Паланкин Кейлин опустили у особого входа на арену с восточной стороны. Аспар спешился и гордо помог Кейлин сойти с носилок. Он знал, что каждый мужчина из отряда кавалерии с нетерпением хотел увидеть женщину, которая, как говорили, завоевала его сердце. Сначала показалась изящная ножка. Глаза присутствующих расширились. Солдаты обменялись понимающими завистливыми взглядами, и, когда первый патриций империи провожал свою красивую молодую любовницу на ипподром, за их спинами послышался тихий удивленный свист восхищения.
Аспар торжественно улыбался, как маленький мальчик с новой, вызывающей восхищение игрушкой, но Кейлин тихо бранила его:
— Стыдись, мой господин! Все эти грубые молодые солдаты удивляются твоей силе, здоровью и опыту в любви, благодаря которым ты завоевал молодую хорошенькую любовницу. Нечего гордиться! — закончила она с негодованием. — Порядочной женщине должно быть стыдно.
— Но тебя не считают порядочной женщиной, — съязвил он. — Эти грубые молодые солдаты, как ты назвала их, стали бы завидовать мне еще больше, если бы знали, каким страстным, ужасно распутным созданием ты недавно стала. Моя спина покрыта отметинами, свидетельствующими о твоей восхитительной, вновь обретенной страсти, моя любовь. Ах да, ты должна покраснеть! — Он засмеялся. — Но я доволен, что ты у меня такая бесстыдница.

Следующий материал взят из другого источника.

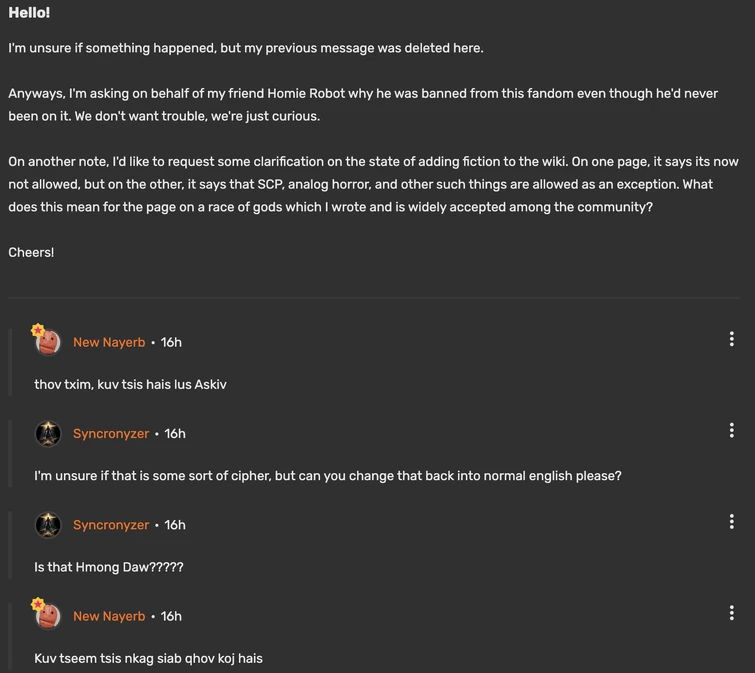Viewport: 755px width, 673px height.
Task: Click the 16h timestamp on the "thov txim" reply
Action: (x=171, y=342)
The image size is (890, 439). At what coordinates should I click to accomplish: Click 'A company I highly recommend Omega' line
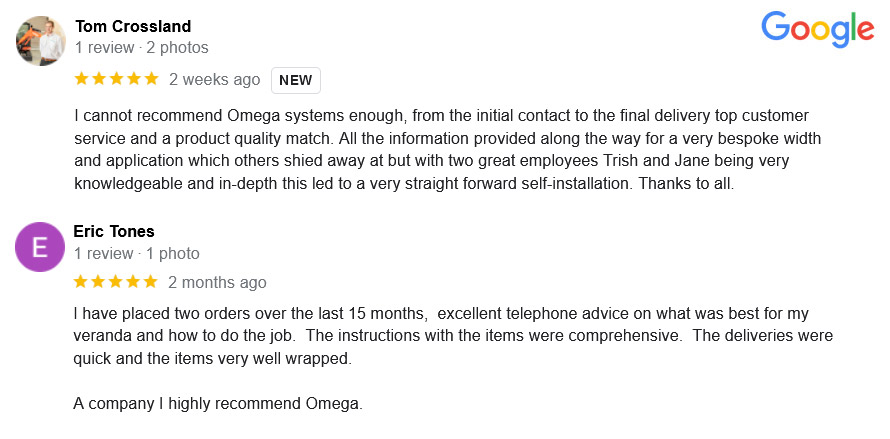click(218, 404)
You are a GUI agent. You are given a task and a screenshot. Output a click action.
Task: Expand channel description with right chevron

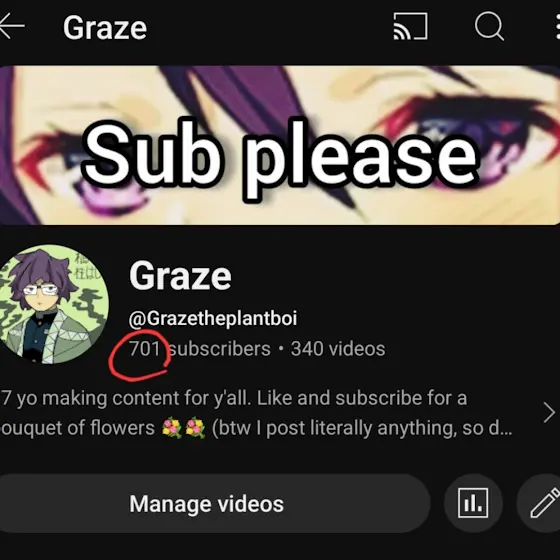(x=549, y=412)
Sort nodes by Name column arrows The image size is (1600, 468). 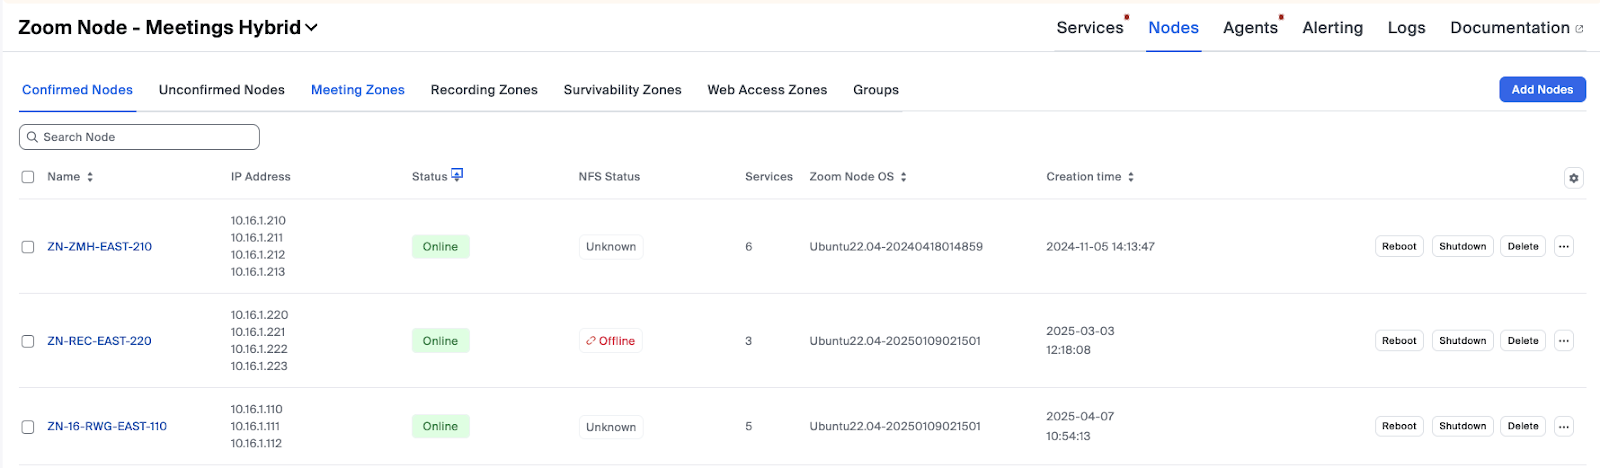[90, 177]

Кейлин покраснела, но не могла удержаться от смеха. Он так радовался, что сумел растопить холод ее души. Эта радость наполняла ее душу счастьем.
— Это ты потерял стыд, мой господин, — сказала она. — Ты распустил перья, как павлин, и радуешься, выставляя меня напоказ этим молодым людям. — Она засмеялась. — Они выглядели такими удивленными, когда увидели меня. Неужели у тебя репутация человека, который не способен увлечь хорошенькую женщину? Им бы следовало знать тебя.
— Если бы они знали меня, как ты, любовь моя, меня называли бы по-другому и мне пришлось бы взять в любовники Иоанна, — пошутил он.